Litvanya’nın başkenti Vilnius’da yapılan NATO zirvesi öncesi ve sonrasında yine benzer bir sahte kahramanlık hikayesi ile karşı karşıya kaldık. Zirve öncesi Erdoğan sanki asla, ne pahasına olursa olsun İsveç’in NATO üyeliğine onay vermeyecek edalarında iç kamuoyuna açıklamalar yaptı. Hatta konuyu Türkiye’nin AB üyelik süreci ile ilişkilendirerek bütün AB ülkelerini adeta tehdit etti.

Fakat günün sonunda İsveç’in NATO ittifakı için yaptığı başvuruya ilişkin Türkiye’nin çekincelerinin kaldırıldığını ve konunun en kısa sürede Meclis’e gönderileceğini yerli ve yabancı kamuoyu ile paylaşmak zorunda kaldı.

Bu gelişme Türkiye’nin adeta dış düşman olarak tanımladığı ABD ve AB ülkeleri nezdinde çok olumlu karşılanırken, daha düne kadar Erdoğan’ın en büyük dostu olarak ilan edilen Putin ve Rusya tarafından endişe ile karşılandı.

Halbuki ABD Başkanı Jeo Biden, AKP medyası tarafından yakın zamana kadar Erdoğan’ın en büyük düşmanı olarak ilan ediliyor, hatta bizzat Erdoğan’ın kendisi de Biden’ı kendisine karşı düşmanca bir tutum içerisinde olmakla suçluyordu.

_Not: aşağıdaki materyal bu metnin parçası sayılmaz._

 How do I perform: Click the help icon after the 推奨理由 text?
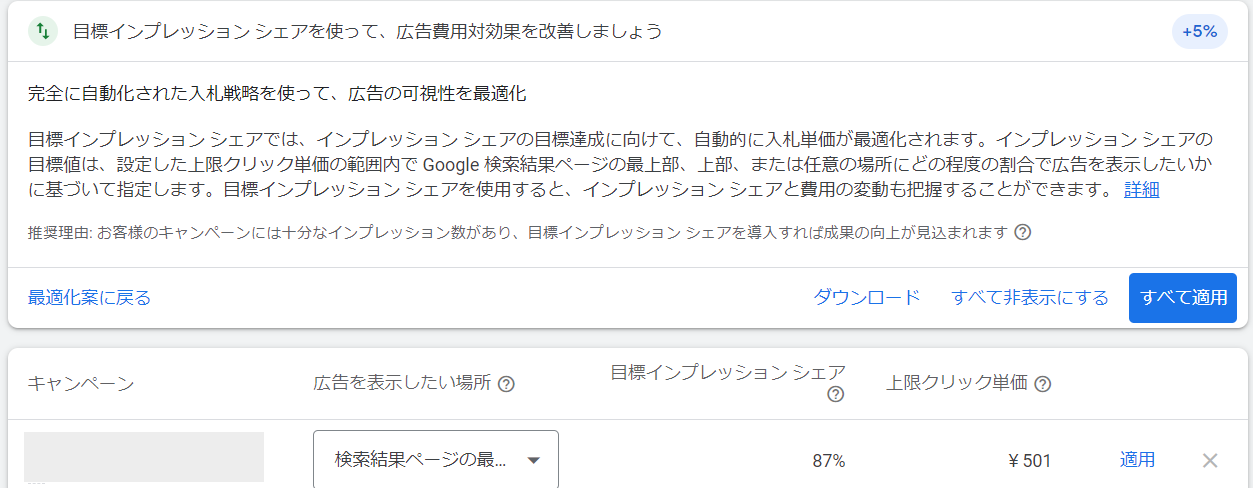pyautogui.click(x=1022, y=233)

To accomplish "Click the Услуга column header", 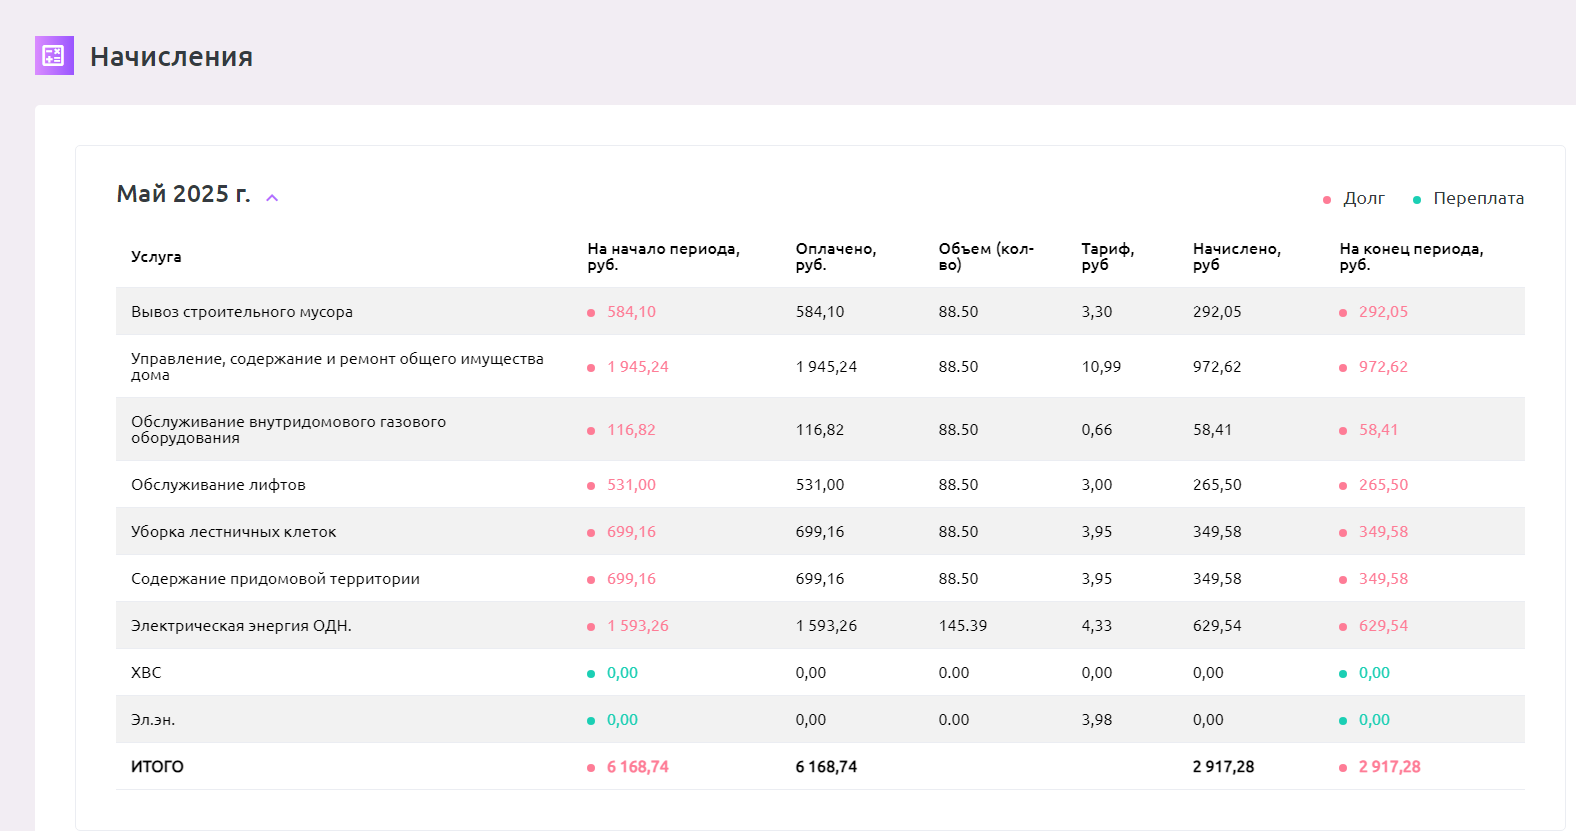I will pos(156,257).
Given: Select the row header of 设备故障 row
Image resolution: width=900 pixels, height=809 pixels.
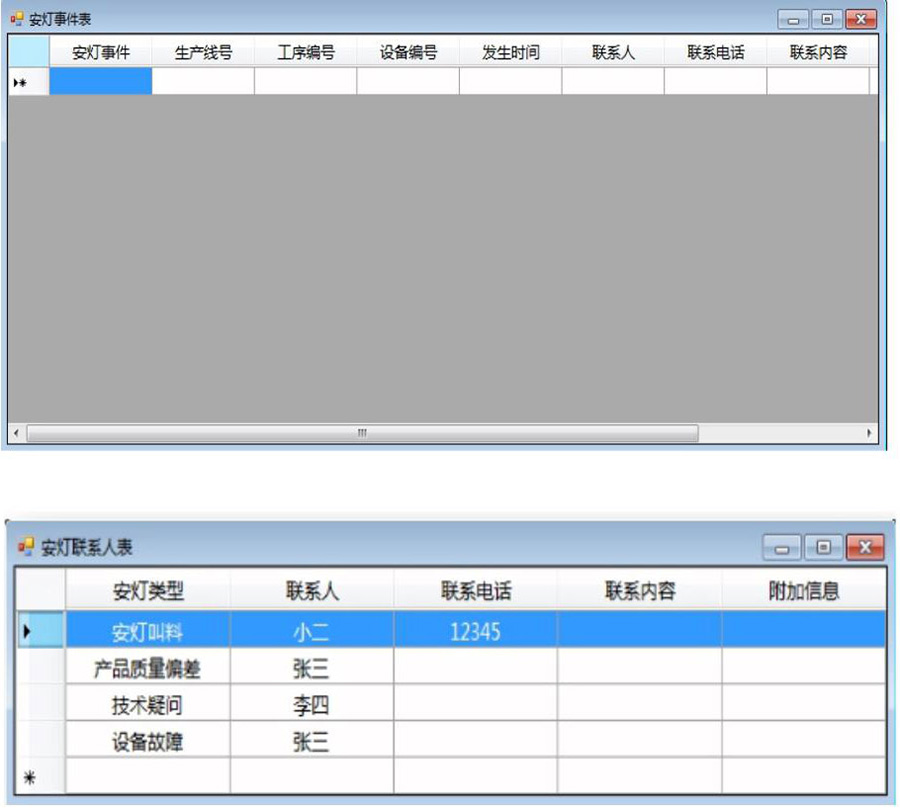Looking at the screenshot, I should (x=41, y=742).

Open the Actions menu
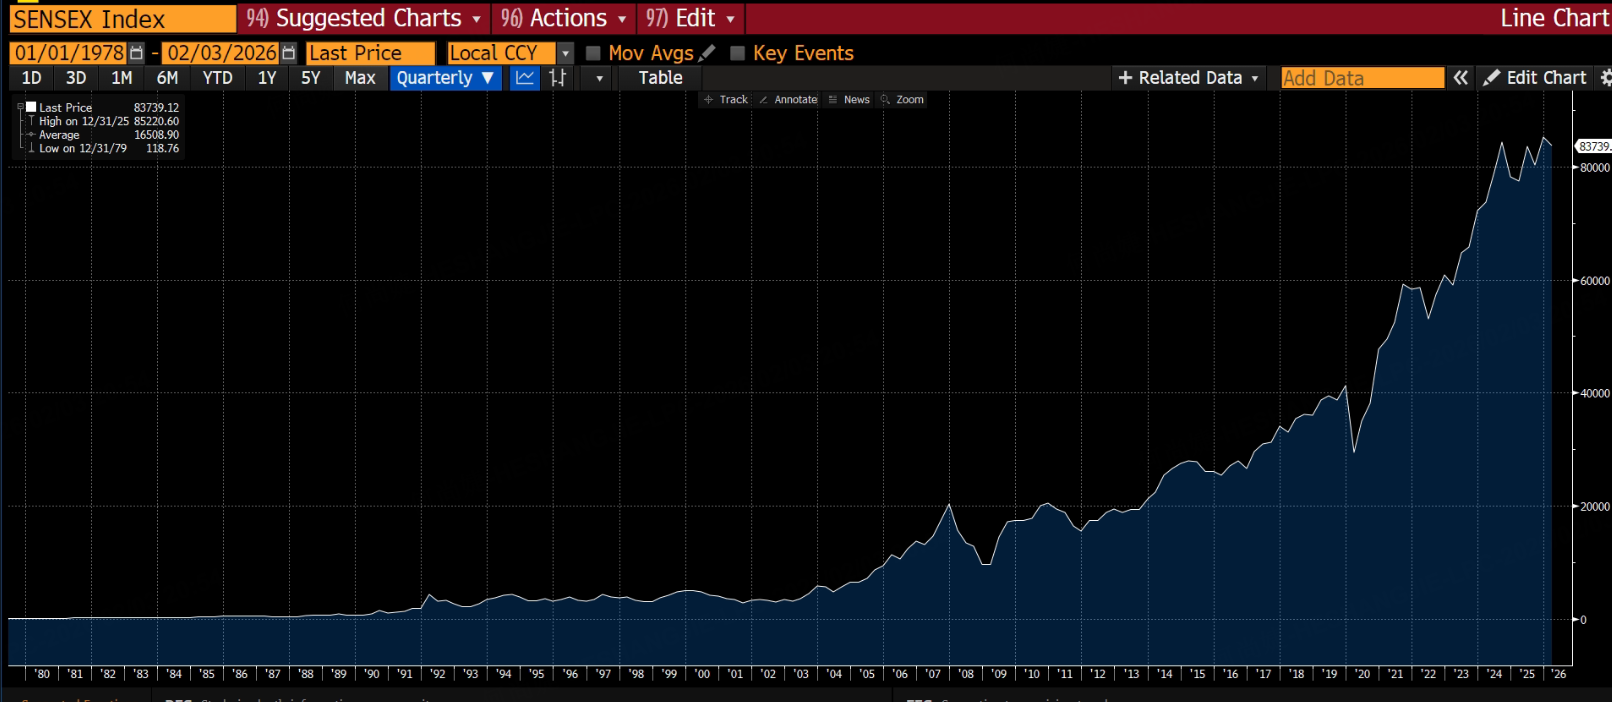[x=564, y=18]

Bütün bu gelişmeler üzerinde zirve sonrası ABD Başkanı Joe Biden gazetecilere yaptığı açıklamalarda, Erdoğan’ın liderliğini övdü ve birlikte çalışmaya devam etme isteğini dile getirdi.

Burada asıl soru şu olmaktadır; Ne oldu da Erdoğan birdenbire 180 derecelik bir dönüş yaptı? Buradan baktığınızda başta ABD olmak üzere bütün Batı’nın pozisyonunda dikkate değer bir değişiklik yok. Fakat Erdoğan yönetimi gelinen noktada dün ak dediğine bugün kara deme noktasına geldi.

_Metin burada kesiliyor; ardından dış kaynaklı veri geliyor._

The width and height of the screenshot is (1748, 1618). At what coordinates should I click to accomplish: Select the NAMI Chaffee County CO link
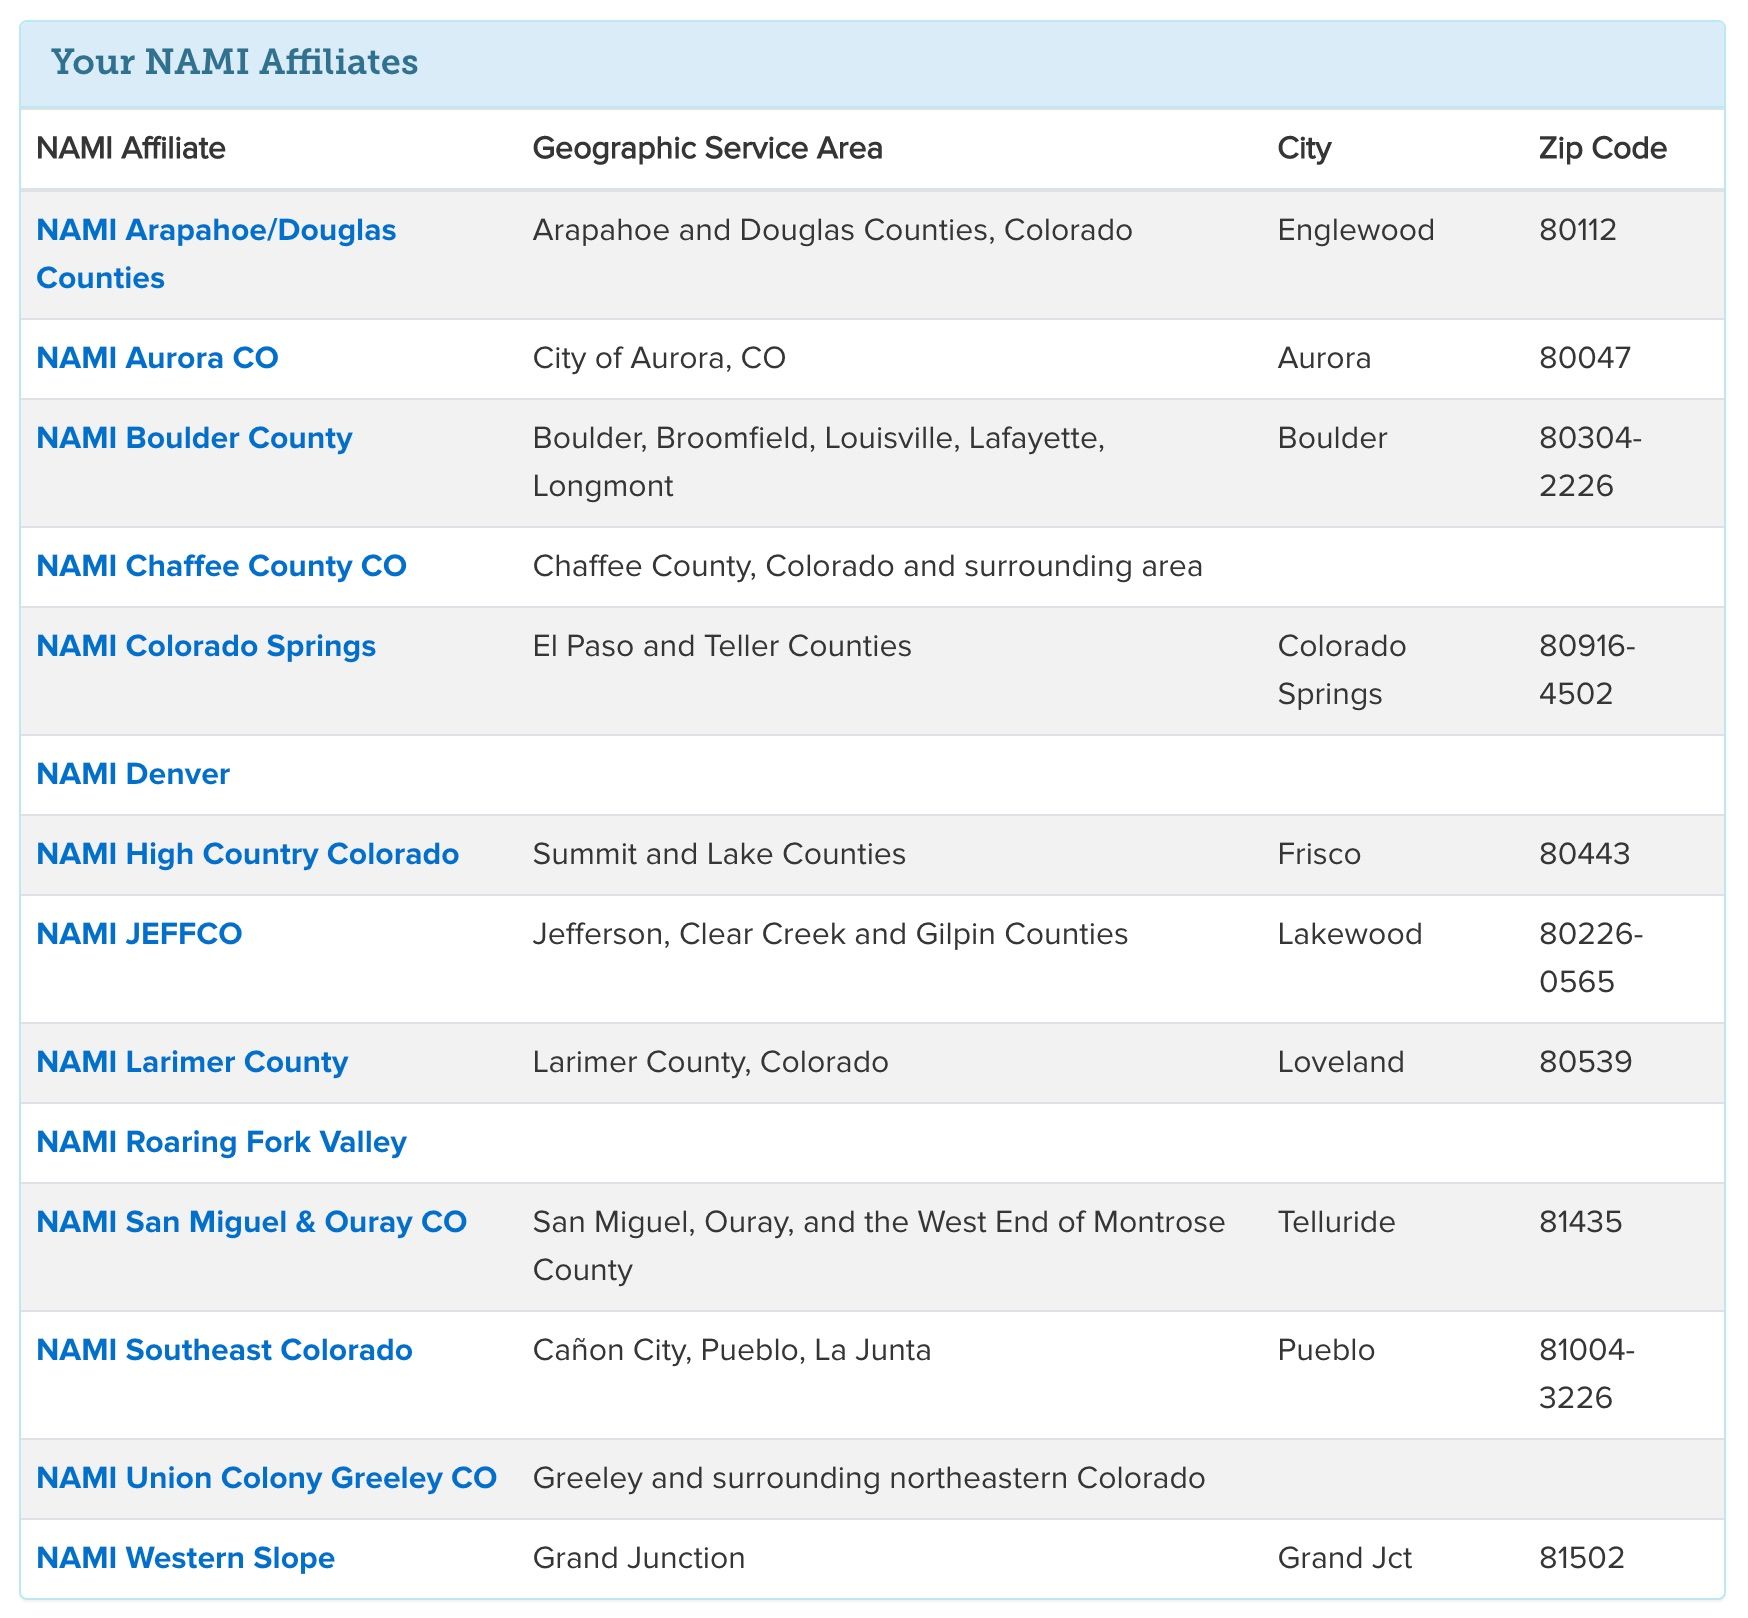(221, 566)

Bunun birçok sebebi var muhakkak; bunlardan kamuoyunca bilinen en önemlileri; F 16 satışı, S 400’ler, Halk Bank davası, Bilal Erdoğan hakkındaki yolsuzluk iddialarının uluslararası bir boyut kazanması, Türkiye’de yaşanan ekonomik yıkım olarak sayılabilir. Muhakkak bütün bunların yaşanan gelişmelerde ciddi bir payı var; fakat bizim durduğumuz yerden en önemli mesele Rojava’dır.

Türk devlet aygıtı Rusya’nın Ukrayna savaşı sonrası Doğu Akdeniz ve Ortadoğu’da artık eskisi gibi etkili olamayacağını anladı. Ukrayna işgali Putin’in istediği gibi gitmiyor; Batı’nın da askeri desteği ile Ukrayna ordusu Rusya’nın beklediğinden daha güçlü bir mukavemet gösterdi.

Bu durum Rus askeri bürokrasisi ve devletin diğer önemli kurumlarında ciddi ayrışmalara ve Putin’in liderliğinin sorgulanmaya başlandığını gösteriyor. Muhtemelen geçenlerde yapılan NATO zirvesinde savaşın yer yer Rusya içlerine yayılması kararı alındı ve Rusya buna yeterince güçlü karşı koyamıyor.

Erdoğan liderliğindeki Türk devletinin yakın zamana kadar Astana süreci olarak adlandırılan mekanizma yoluyla Rusya ve İran’a dayanarak Kuzey Suriye Demokratik Yönetimi’ni yok etme siyaseti karşılıksız kalmıştır.

Bölgede inisiyatif yeniden ABD ve Batı’ya geçmiştir ve Erdoğan liderliğindeki oligarşi şimdilerde bunun telaşını yaşamakta ve direksiyonu yeniden ABD ve Batı’ya doğru kırmaya çalışmaktadır. Fakat bu noktada Erdoğan eli zayıf olan ve gittikçe de zayıflayan taraftır.

Rojava’yı savunmak artık her namuslu Kürt için bir onur sorunudur; Rojava düşerse bütün bölgenin biricik umudu haline gelmiş demokratik Kürtlük büyük yara alır. Bu noktada bize düşen; hem bölgemiz hem de bütün dünyanın yeniden düzenlendiği bir dönemde kararlığımızı, inancımızı ve irademizi güçlendirmek olmalıdır. Bunları zorlayacak, sözde eleştirel tutumları elimizin tersi ile itmeli ve daha fazla ve inançla ve dirayetle yüz yüze olduğumuz bu tarihi sürecin hakkını vermeliyiz.